Well? Has anything dangerous happened?

Todd’s foot stopped tracing the catwalk. Camilla could feel the mystery close to unraveling, like a spool of thread about to fly off a sewing machine.

“Why do you want to know so bad?”

“Because I need an explanation.”

“What if it’s something you can’t explain?”

Camilla’s heart thumped faster. “Tell me anyway.”

Todd gave her another once-over, as if he was judging whether or not she was pulling his leg. Finally he shoved his hands in his pockets and slid farther onto the floor, surrendering to the idea that he wasn’t going anywhere until she was satisfied.

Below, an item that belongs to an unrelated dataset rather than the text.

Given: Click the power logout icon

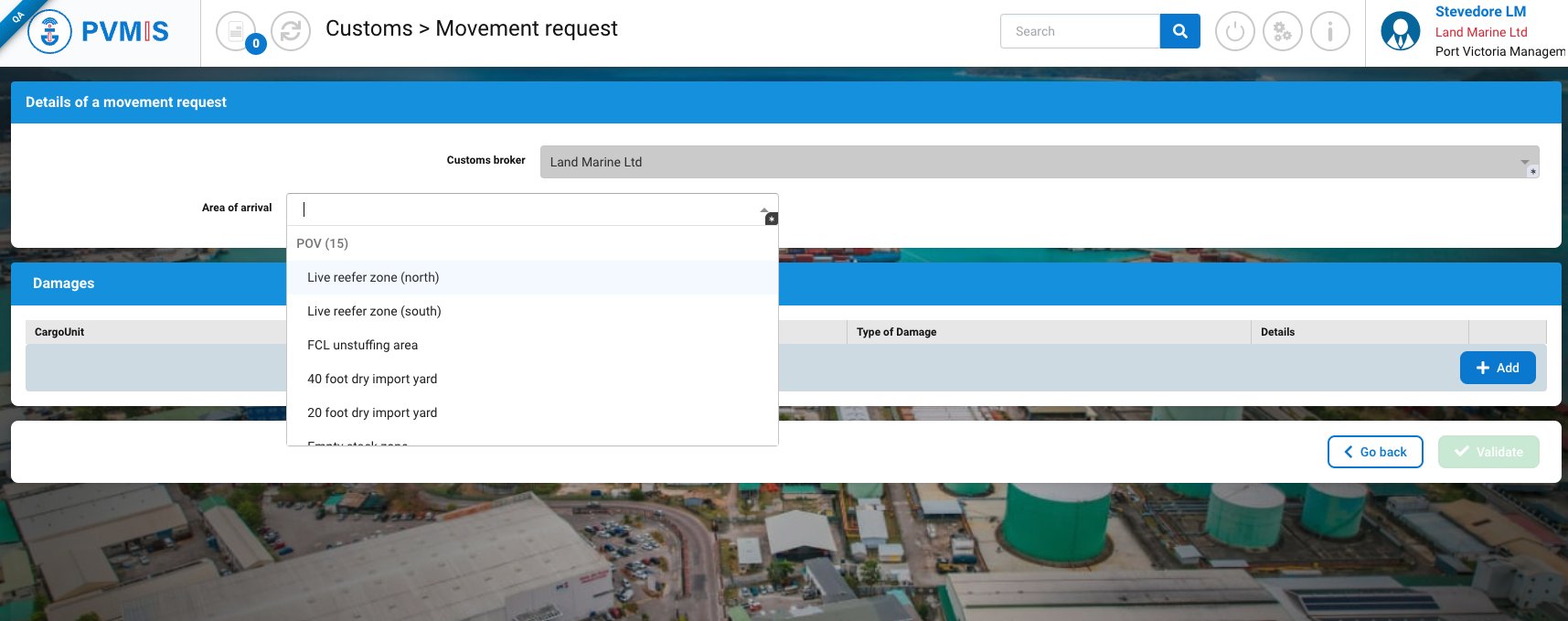Looking at the screenshot, I should click(x=1234, y=32).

“I think I was seven or eight,” he said. “My dad’s a ranger, so I guess I probably hear stuff other kids don’t. I mean, mom’s pretty good at giving the under-the-table kick when we’re eating or whatever, but the rest of the time he never really…censors himself, I guess?

“So yeah, I was, uh, I don’t know, in second grade. He picked me up from school and took me to grab a new Spider-Man comic
from Jeb’s corner station, but then a call radioed in and told us to stop at this address on the way home. There was already a cruiser parked outside when we pulled up. And dad told me to stay there and read my comic till he got back, so I did. Cover to cover. Five times. But, shit, they were gone forever, and it was like a hundred fucking degrees, so I got out of the car and went up to the house.